DS-12 Language & NLP

African Legal & Regulatory Document NLP Dataset

500K+ annotated legal and regulatory documents spanning legislation, court judgments, contracts, and policy circulars across Nigeria, Kenya, South Africa, Senegal, and Mozambique — with NER, clause-type classification, and citation-graph annotations for powering LegalTech and regulatory compliance AI.

This is a synthetic dataset generated from high-quality expert-labelled seed data. All records are algorithmically derived — statistical distributions, inter-field correlations, and annotation characteristics faithfully replicate real-world patterns from the source data, while ensuring no real individual, organisation, or transaction can be identified or reconstructed.

The African Legal & Regulatory Document NLP Dataset contains 500K+ digitised and annotated legal texts sourced from five African jurisdictions — Nigeria, Kenya, South Africa, Senegal, and Mozambique. Document types span primary legislation (acts, codes, decrees), subsidiary legislation (regulations, statutory instruments), court judgments (supreme, appellate, and high courts), commercial contracts (anonymised), and central bank / securities regulator policy circulars. The English-law and civil-law traditions are both represented, as are English, French, and Portuguese-language source documents.

**Entries provided:**
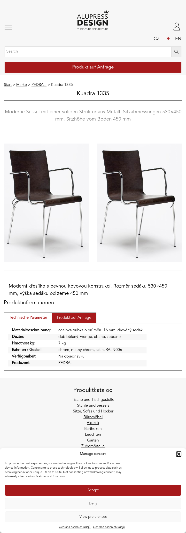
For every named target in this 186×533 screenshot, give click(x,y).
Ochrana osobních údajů (75, 527)
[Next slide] (172, 203)
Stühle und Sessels (93, 406)
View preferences (93, 517)
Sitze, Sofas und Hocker (93, 411)
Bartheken (93, 429)
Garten (93, 440)
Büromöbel (93, 417)
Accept (93, 490)
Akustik (93, 423)
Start (8, 85)
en (178, 39)
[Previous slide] (13, 203)
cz (157, 39)
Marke (21, 85)
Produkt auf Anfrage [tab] (74, 318)
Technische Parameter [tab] (28, 318)
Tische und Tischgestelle (93, 400)
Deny (93, 503)
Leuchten (93, 435)
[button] (178, 454)
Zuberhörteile (93, 446)
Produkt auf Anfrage (93, 67)
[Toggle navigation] (21, 27)
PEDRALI (38, 85)
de (167, 39)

**Problem details:** Can you reproduce, word for word, the passage of the dataset description between "This is a synthetic" and "identified or reconstructed.", inclusive?

**Complete answer:**
This is a synthetic dataset generated from high-quality expert-labelled seed data. All records are algorithmically derived — statistical distributions, inter-field correlations, and annotation characteristics faithfully replicate real-world patterns from the source data, while ensuring no real individual, organisation, or transaction can be identified or reconstructed.